In the warm summer months, I love making this mint iced coffee. (Mint and coffee may seem like a strange combination - but trust me, it’s a fast favorite.) The fresh and light mint flavor seems just right in a summer cold brew. I decided to take a twist on this idea and find something more suited to these midseason months - a time when I want to bridge the gap between the cozy holidays and the blooming spring. Obviously sweet, yet aromatic, I found this rosemary syrup to be the perfect midseason treat.
Here’s the straightforward recipe:
- Bring 1 cup sugar, 1 cup water and 1/2 cup fresh rosemary to a boil.
- Stir until the sugar dissolves - about 1 minute.
- Remove from heat and let the syrup completely cool before removing the rosemary leaves.
- Strain into a mason jar and store in the fridge for up to 1 month.
You can adjust the rosemary to your liking and of course swap with any herb. Thyme or sage would be delicious and mint will be right around the corner! Here are a few ways to use this syrup in your kitchen.

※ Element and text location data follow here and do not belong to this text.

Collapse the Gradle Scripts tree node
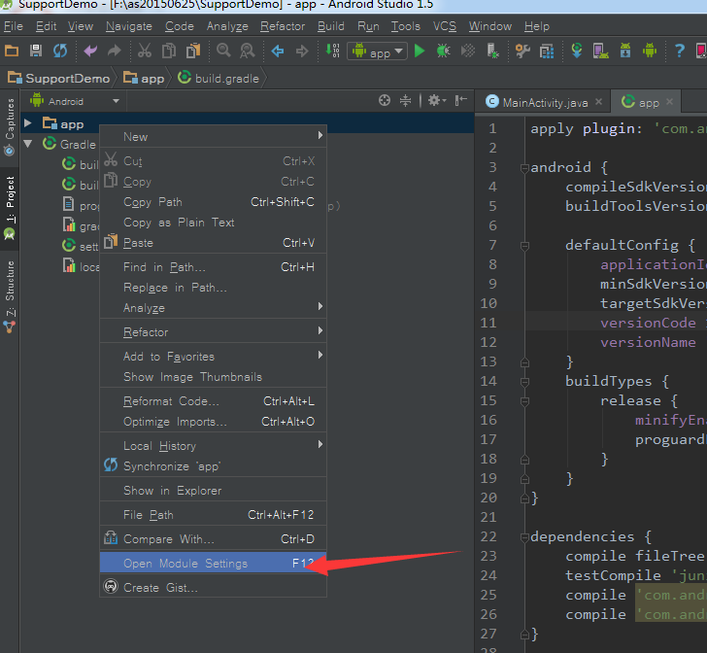 [28, 144]
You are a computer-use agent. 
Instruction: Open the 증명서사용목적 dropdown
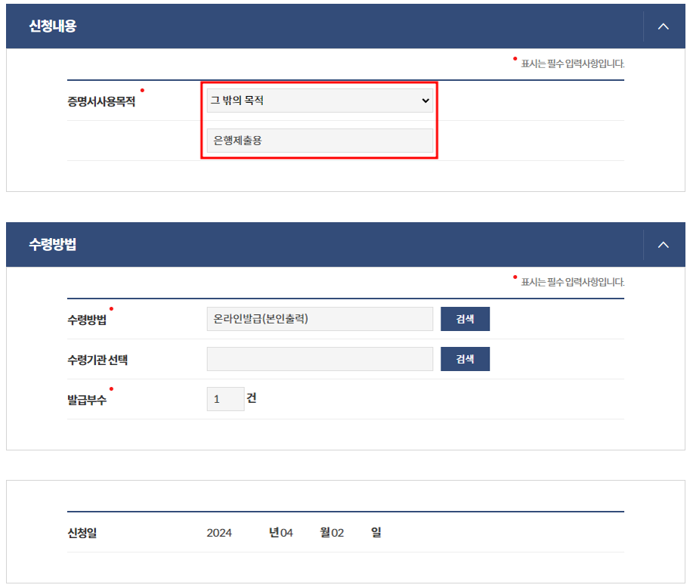424,101
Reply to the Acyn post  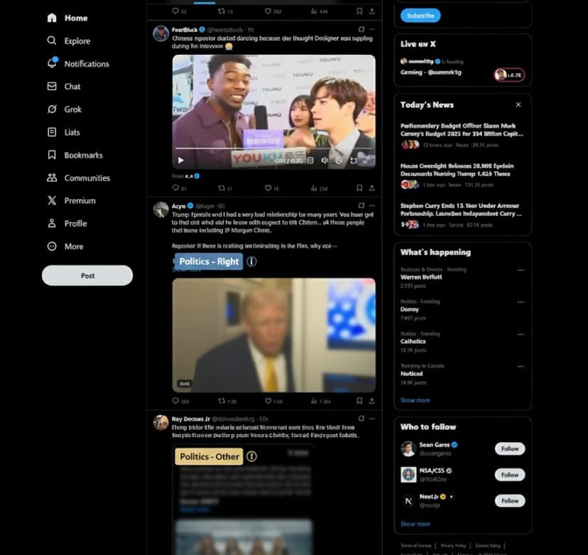coord(175,402)
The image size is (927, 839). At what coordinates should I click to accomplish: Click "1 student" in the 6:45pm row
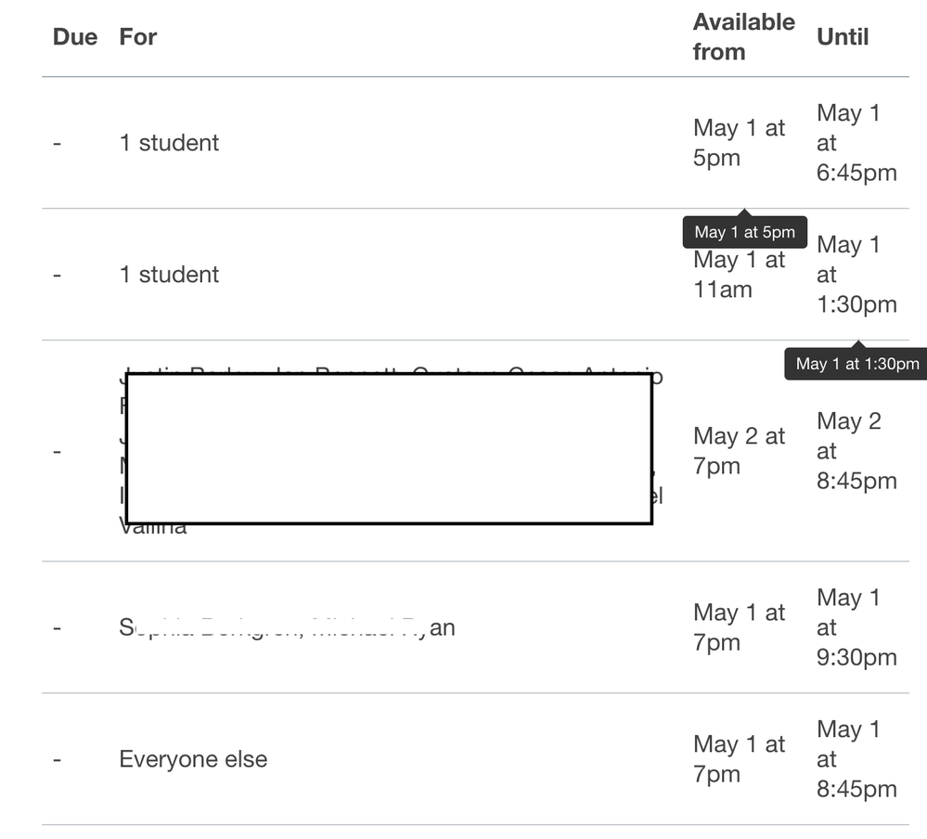pos(169,143)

- Create homemade rosemary lattes (hot or iced!) with 2 shots espresso, 1-2 tablespoons syrup, and topped with milk.
- Stir into your old fashioned’s for a herbal twist.
- Drizzle into oatmeal with seeds + dried fruit.
- Spoon into hot black tea.
- Add to your lemonade or sparkling water.
I’d love to hear other ways you use this up! Cheers to warmer days ahead!